Чтобы мне было понятней, бортинженер берет листок бумаги и ручку. Начинает рисовать то устройство. Вспоминает, что открыть ящик было очень сложно: тросы постоянно закручивались.Осложнялась работа и наличием подстанции неподалеку: она питала остальные реакторы. Если содержимое ящика попало бы туда, подстанцию бы обесточило. Это был риск: аварийно могли сработать все энергоблоки станции. И тогда катастрофа приобрела бы ужасающий масштаб. Но Петров и его экипаж делали все возможное, чтобы этого не случилось.— У нас на вертолете стоит прибор ДП-5, который измеряет уровень радиации. Он находится у штурмана под сиденьем. Когда мы зависали над станцией на высоте 100 метров, он показывал 500 рентген в минуту. Датчик просто зашкаливал. О чем в том момент думали? У нас не было страха. Это надо было сделать, ведь кто-то должен завалить очаг, — объясняет Александр Петров.Сама станция не выглядела как после разрушительной катастрофы. Скорее, зрелище походило на обвал крыши, плюс обрушилась часть стены. И лишь две маленькие топки горели внизу.— Когда высовывались с вертолета, буквально на четыре-пять секунд, лицо потом горело так, будто полдня пролежал на пляже в Сочи. Так действовала радиация. И сразу привкус свинца во рту, который я помню до сих пор, — вспоминает ликвидатор.

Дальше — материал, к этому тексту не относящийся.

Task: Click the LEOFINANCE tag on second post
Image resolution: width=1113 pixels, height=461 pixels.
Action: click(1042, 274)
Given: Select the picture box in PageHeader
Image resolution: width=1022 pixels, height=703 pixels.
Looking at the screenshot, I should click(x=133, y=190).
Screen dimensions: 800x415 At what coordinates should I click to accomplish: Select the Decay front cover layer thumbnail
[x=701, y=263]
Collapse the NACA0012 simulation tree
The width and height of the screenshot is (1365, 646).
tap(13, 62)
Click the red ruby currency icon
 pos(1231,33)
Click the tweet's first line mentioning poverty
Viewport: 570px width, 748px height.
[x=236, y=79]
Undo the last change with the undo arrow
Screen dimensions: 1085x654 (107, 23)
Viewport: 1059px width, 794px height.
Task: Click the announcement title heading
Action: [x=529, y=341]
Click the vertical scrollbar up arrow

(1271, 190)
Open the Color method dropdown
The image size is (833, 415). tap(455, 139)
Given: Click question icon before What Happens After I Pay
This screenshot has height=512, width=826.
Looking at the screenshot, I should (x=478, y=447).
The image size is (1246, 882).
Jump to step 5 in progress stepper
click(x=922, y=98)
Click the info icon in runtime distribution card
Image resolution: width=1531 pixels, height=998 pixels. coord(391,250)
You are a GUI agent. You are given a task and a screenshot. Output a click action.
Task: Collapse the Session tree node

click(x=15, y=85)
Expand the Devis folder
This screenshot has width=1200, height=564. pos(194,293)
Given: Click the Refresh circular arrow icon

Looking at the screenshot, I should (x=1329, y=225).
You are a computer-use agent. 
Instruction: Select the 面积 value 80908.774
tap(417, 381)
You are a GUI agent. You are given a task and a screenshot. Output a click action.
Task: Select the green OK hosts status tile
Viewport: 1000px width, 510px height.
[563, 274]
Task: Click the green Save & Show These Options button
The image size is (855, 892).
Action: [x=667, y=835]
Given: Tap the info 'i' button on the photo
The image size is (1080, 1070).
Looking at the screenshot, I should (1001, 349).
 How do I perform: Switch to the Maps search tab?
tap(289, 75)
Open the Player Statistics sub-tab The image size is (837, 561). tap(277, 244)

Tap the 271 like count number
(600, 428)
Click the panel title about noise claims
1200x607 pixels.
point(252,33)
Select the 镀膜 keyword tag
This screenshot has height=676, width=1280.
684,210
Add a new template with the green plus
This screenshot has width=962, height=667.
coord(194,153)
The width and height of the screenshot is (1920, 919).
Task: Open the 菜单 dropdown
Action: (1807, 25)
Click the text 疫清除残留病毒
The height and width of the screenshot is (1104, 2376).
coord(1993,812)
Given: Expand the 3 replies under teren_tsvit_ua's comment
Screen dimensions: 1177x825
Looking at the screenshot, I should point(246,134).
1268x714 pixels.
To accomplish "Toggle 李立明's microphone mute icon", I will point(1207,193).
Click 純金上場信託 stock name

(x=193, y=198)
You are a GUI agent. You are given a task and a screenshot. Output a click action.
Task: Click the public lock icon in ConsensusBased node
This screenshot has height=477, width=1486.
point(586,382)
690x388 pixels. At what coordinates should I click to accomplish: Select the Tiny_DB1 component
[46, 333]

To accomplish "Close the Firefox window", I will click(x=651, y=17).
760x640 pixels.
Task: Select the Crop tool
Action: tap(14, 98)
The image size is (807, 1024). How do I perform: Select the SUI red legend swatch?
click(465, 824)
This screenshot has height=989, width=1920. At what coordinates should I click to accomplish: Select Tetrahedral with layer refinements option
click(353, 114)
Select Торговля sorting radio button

Дни напролет экипаж работал на месте катастрофы. В сутки делали по 15-20 вылетов с грузом. За два дня сбросили 500 тонн песка и свинца. Очаг удалось засыпать. А работать приходилось без всякой химической защиты.— Как у военных, на борту должны быть костюмы химзащиты. Но кто-то сказал, что лучше их не надевать: реактивная пыль попадает под химзащиту и начнет фонить еще хуже. Единственное, что мы сделали — выложили пол в кабине листом из свинца. Нас каждый день переодевали и мыли. Это было защитой. Говорят, подводники этому научили, — рассказывает Александр Петров.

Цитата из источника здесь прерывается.